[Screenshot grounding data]
--------------------

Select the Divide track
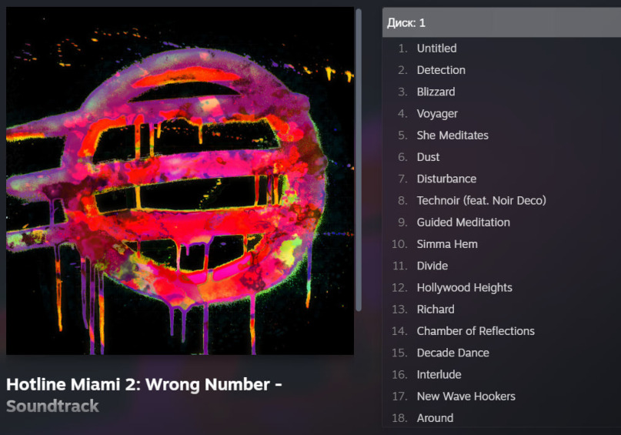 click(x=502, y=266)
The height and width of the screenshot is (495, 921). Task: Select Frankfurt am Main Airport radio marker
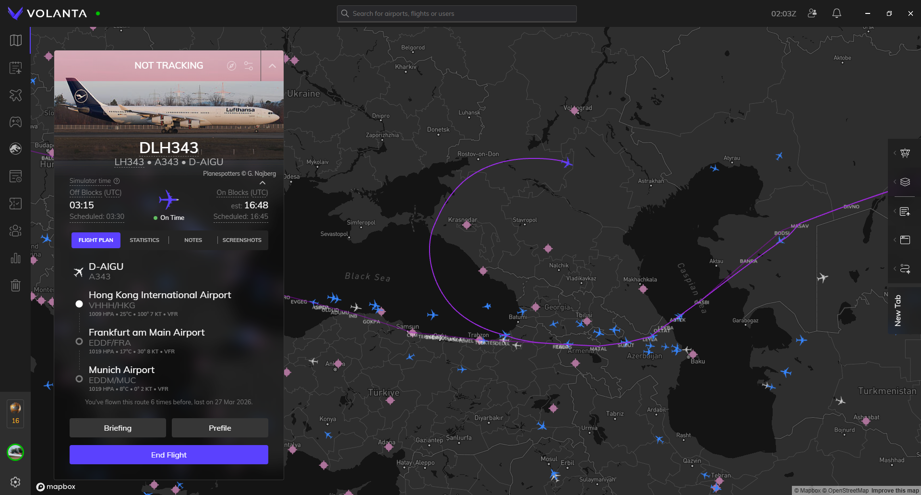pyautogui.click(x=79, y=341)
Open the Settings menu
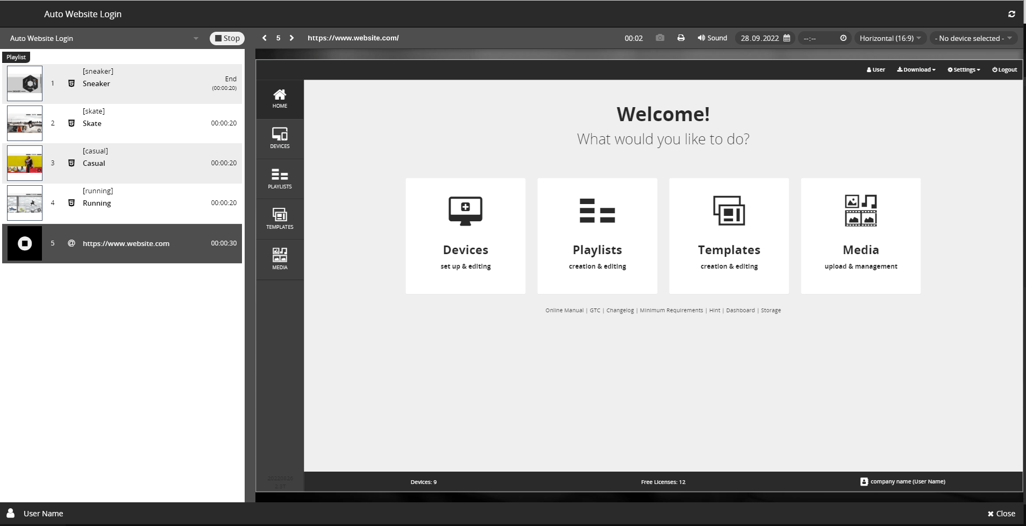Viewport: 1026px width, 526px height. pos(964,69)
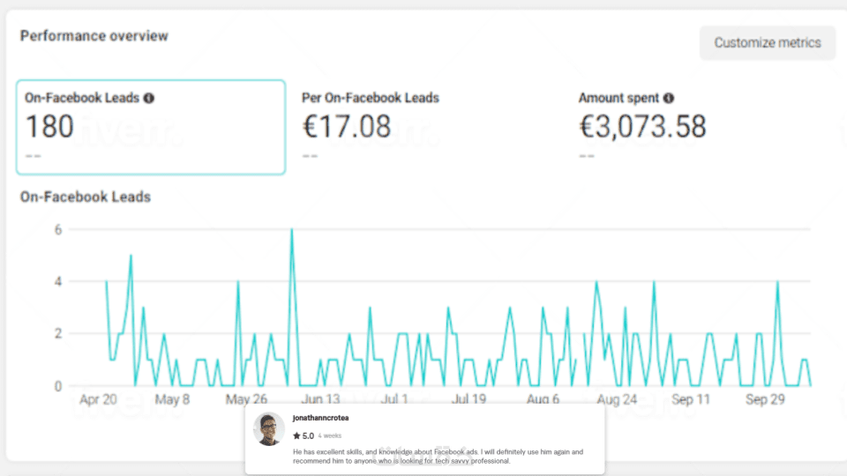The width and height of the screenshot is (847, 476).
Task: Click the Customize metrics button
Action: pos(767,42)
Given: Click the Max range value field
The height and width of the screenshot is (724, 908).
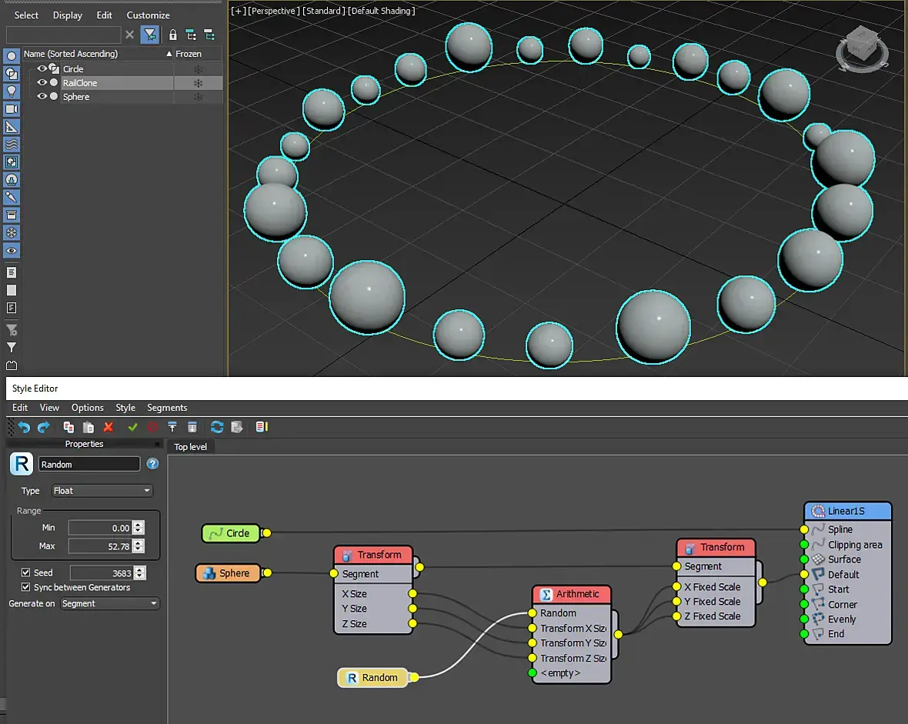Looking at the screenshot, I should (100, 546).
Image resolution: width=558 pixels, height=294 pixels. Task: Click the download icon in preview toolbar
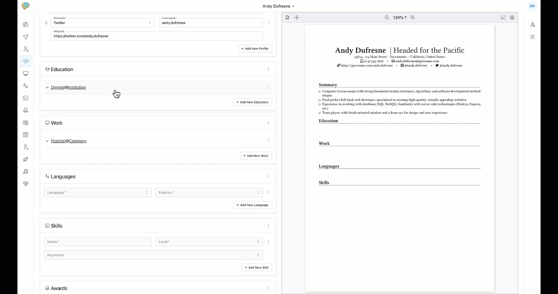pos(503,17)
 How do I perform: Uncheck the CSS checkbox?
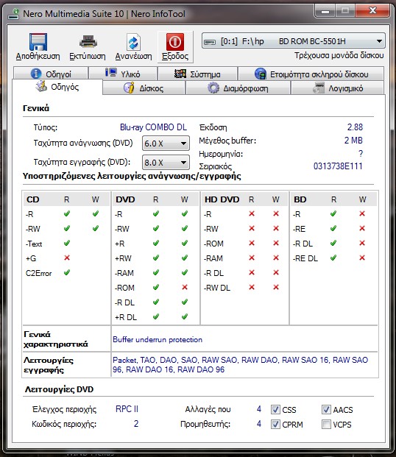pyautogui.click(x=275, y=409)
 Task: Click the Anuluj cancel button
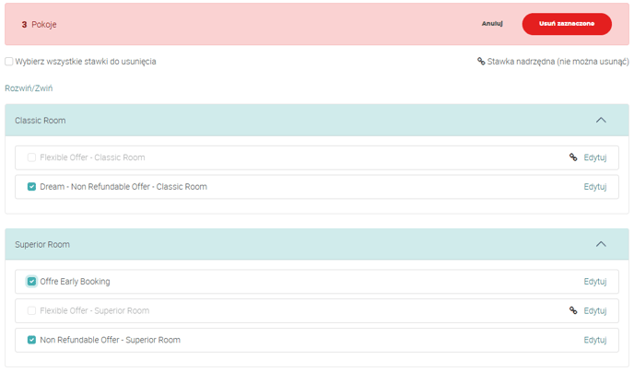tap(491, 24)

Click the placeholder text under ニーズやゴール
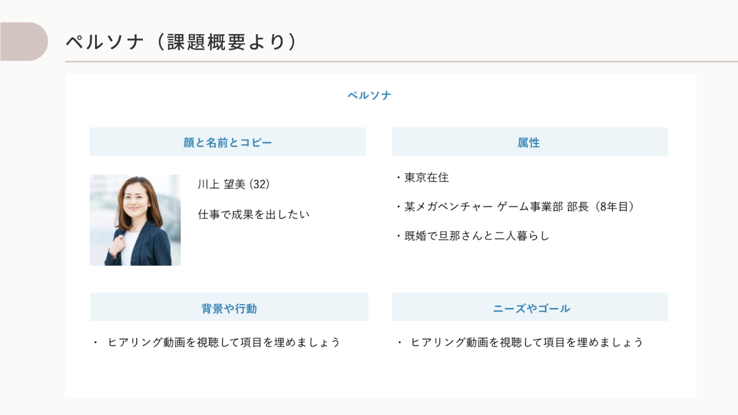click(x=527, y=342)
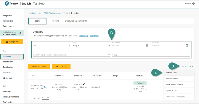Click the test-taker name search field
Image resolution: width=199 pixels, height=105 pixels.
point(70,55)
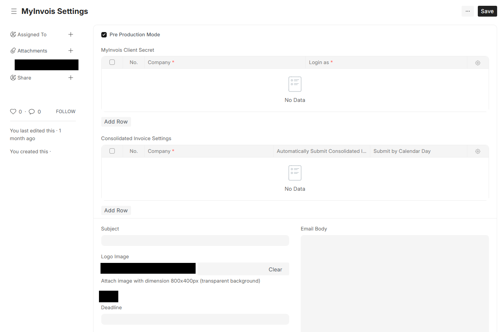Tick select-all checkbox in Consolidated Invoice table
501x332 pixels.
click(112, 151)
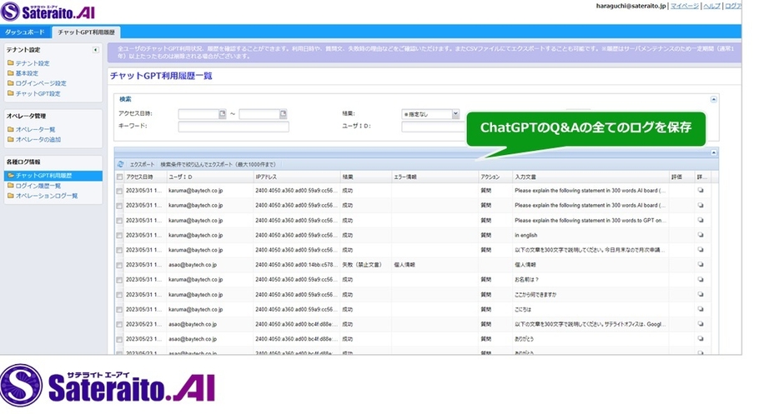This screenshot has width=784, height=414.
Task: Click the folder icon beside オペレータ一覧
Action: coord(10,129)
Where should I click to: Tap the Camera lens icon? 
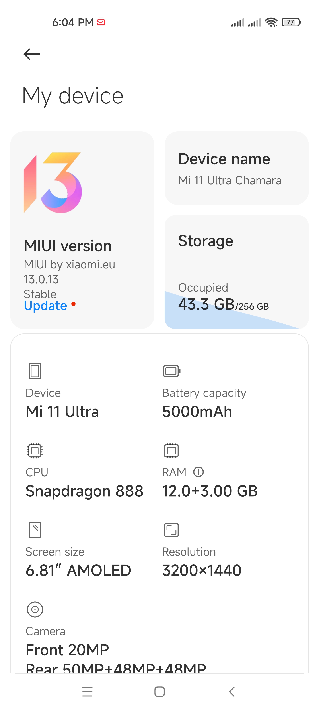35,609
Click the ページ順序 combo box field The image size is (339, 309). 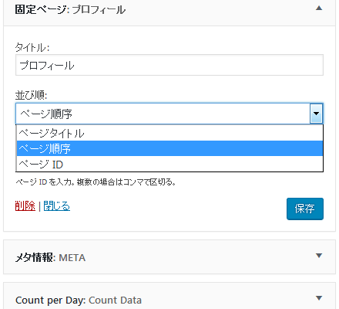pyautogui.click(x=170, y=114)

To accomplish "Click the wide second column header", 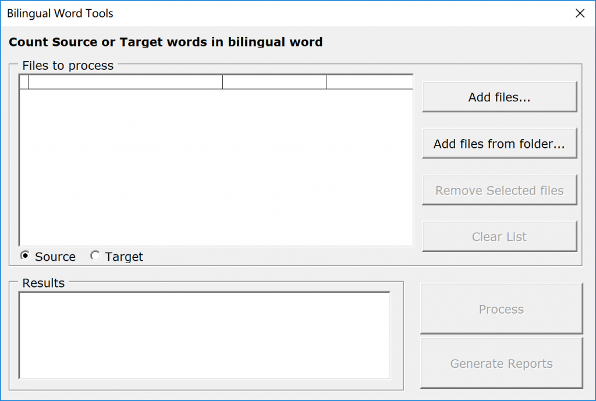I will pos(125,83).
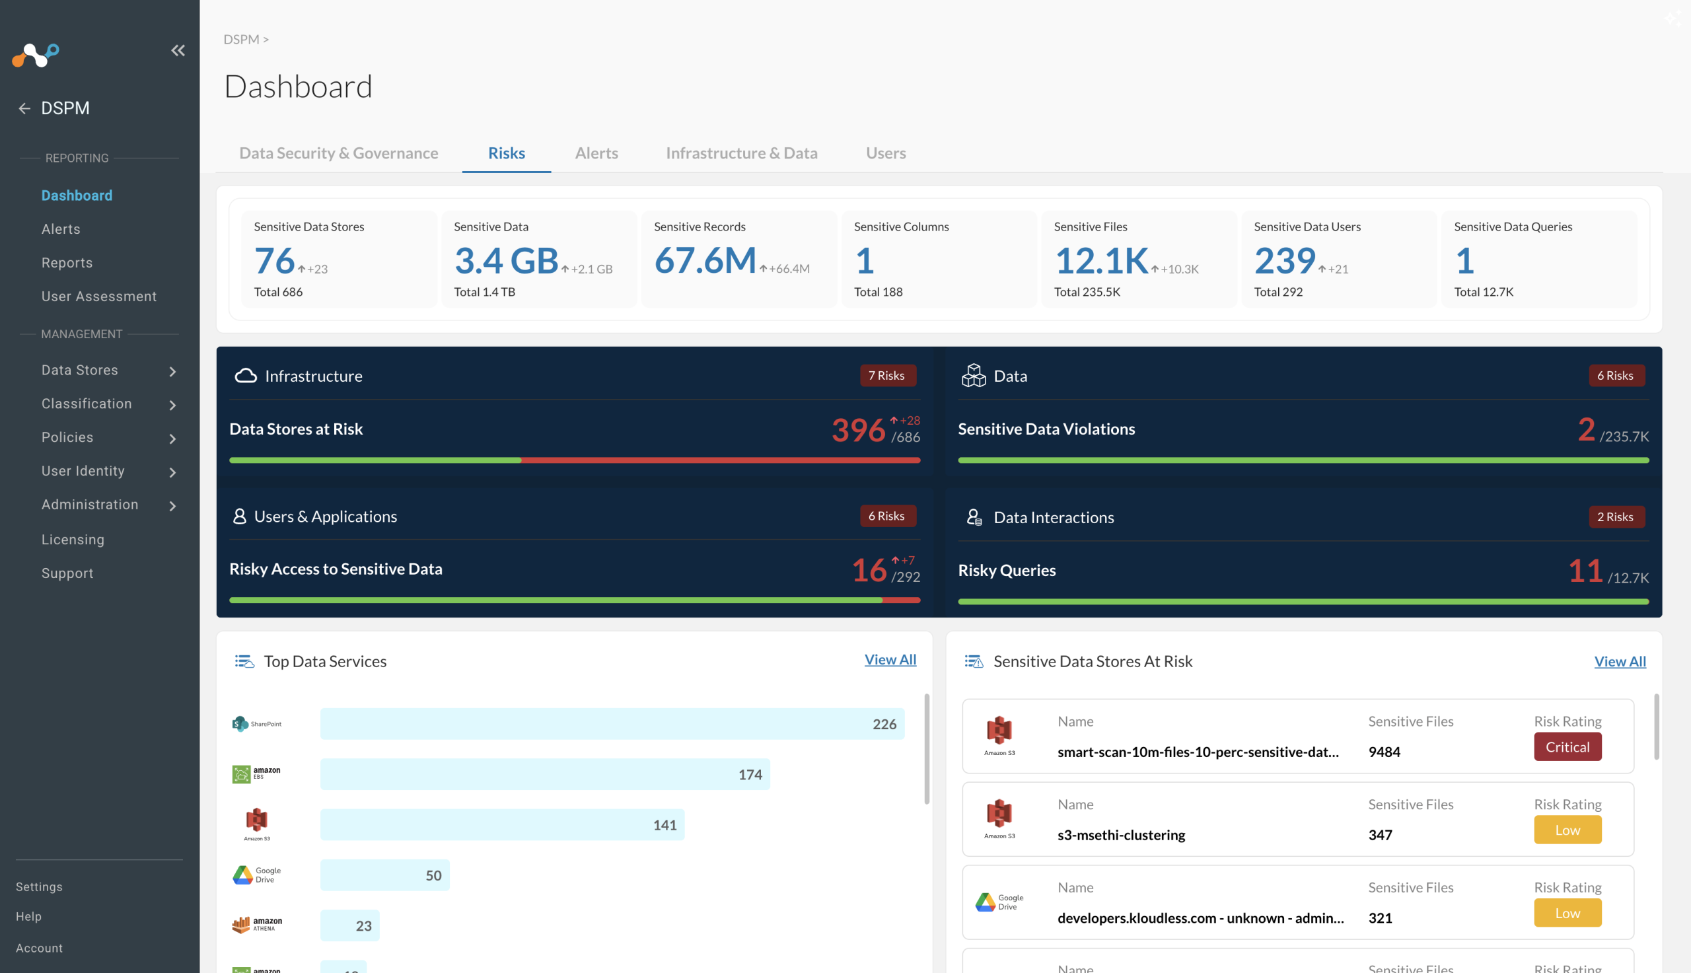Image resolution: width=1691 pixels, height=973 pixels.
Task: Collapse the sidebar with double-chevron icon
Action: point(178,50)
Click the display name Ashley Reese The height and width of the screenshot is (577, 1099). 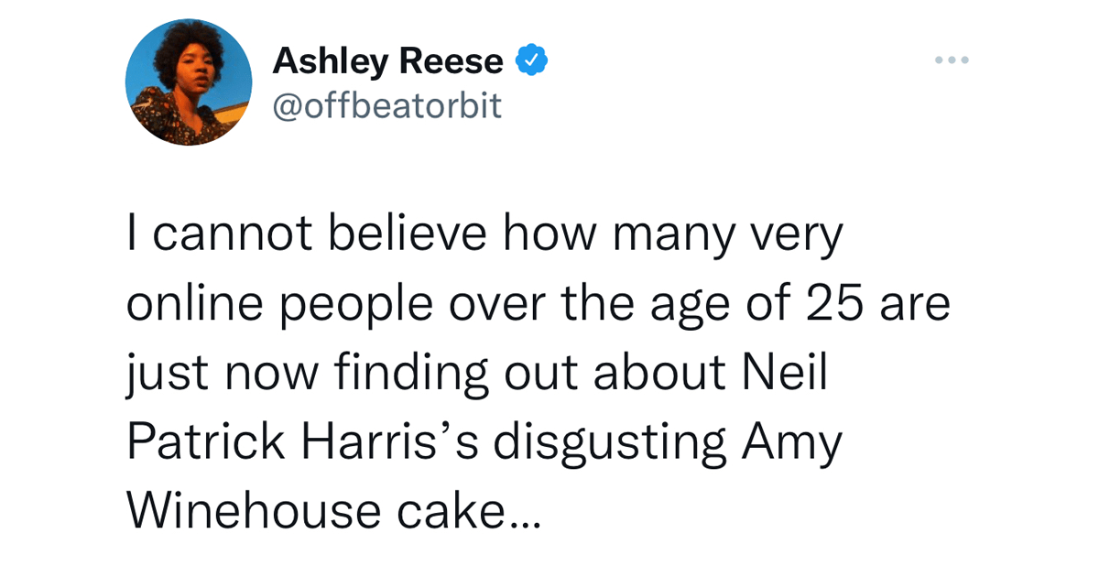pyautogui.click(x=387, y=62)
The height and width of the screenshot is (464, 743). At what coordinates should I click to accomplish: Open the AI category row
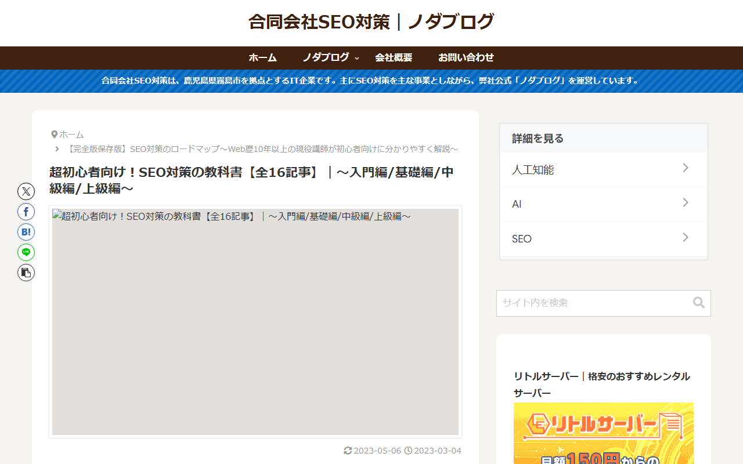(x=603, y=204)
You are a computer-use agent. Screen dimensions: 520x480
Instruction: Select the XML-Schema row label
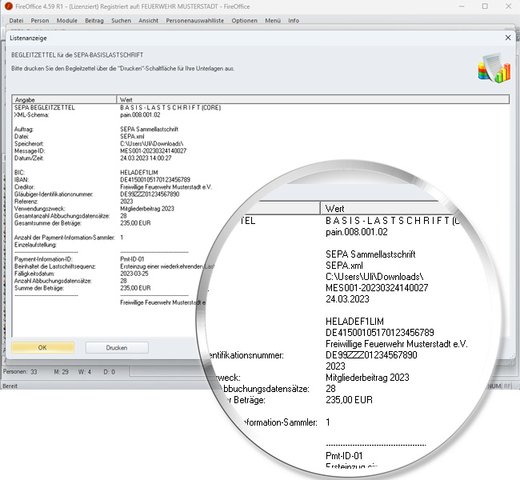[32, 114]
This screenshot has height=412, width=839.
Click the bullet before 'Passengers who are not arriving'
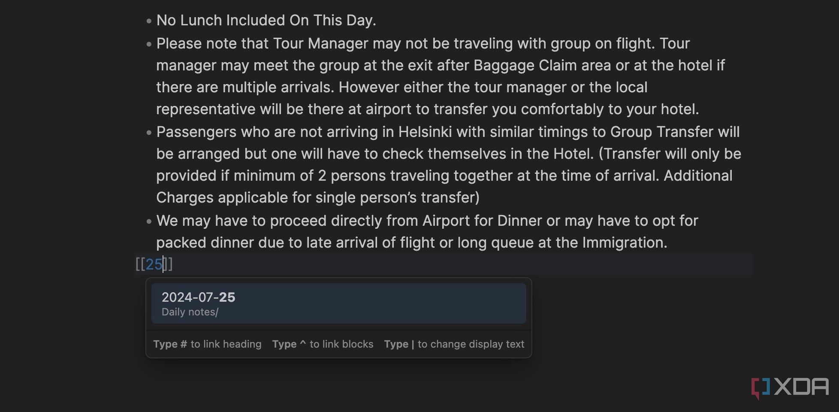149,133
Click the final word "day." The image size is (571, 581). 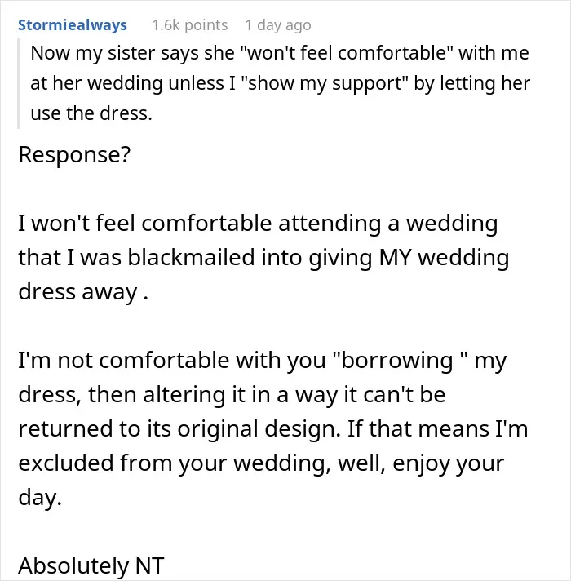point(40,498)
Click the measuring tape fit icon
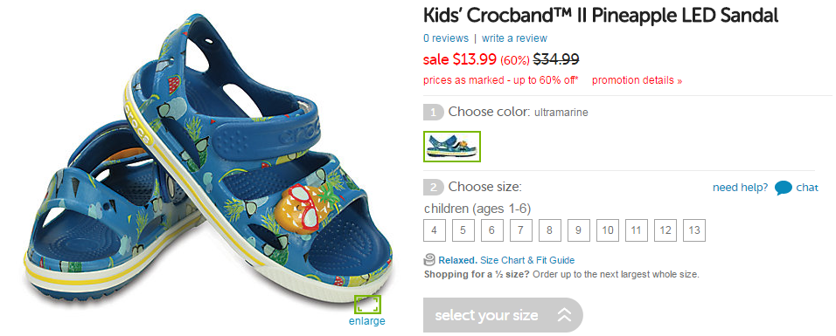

--------------------

WHAT THE EXERCISE ASKS: The result should be an exact copy of only the lines above from the one that holds "The height and width of the screenshot is (464, 743)." through the one that holds "This screenshot has height=412, width=839.", both ends included, without pictures.

RESULT BELOW:
The height and width of the screenshot is (464, 743). At what coordinates should I click to accomplish: Open the AI category row
(x=603, y=204)
You are a computer-use agent. Screen dimensions: 520x480
Instruction: Select the XML-Schema row label
[32, 114]
This screenshot has height=412, width=839.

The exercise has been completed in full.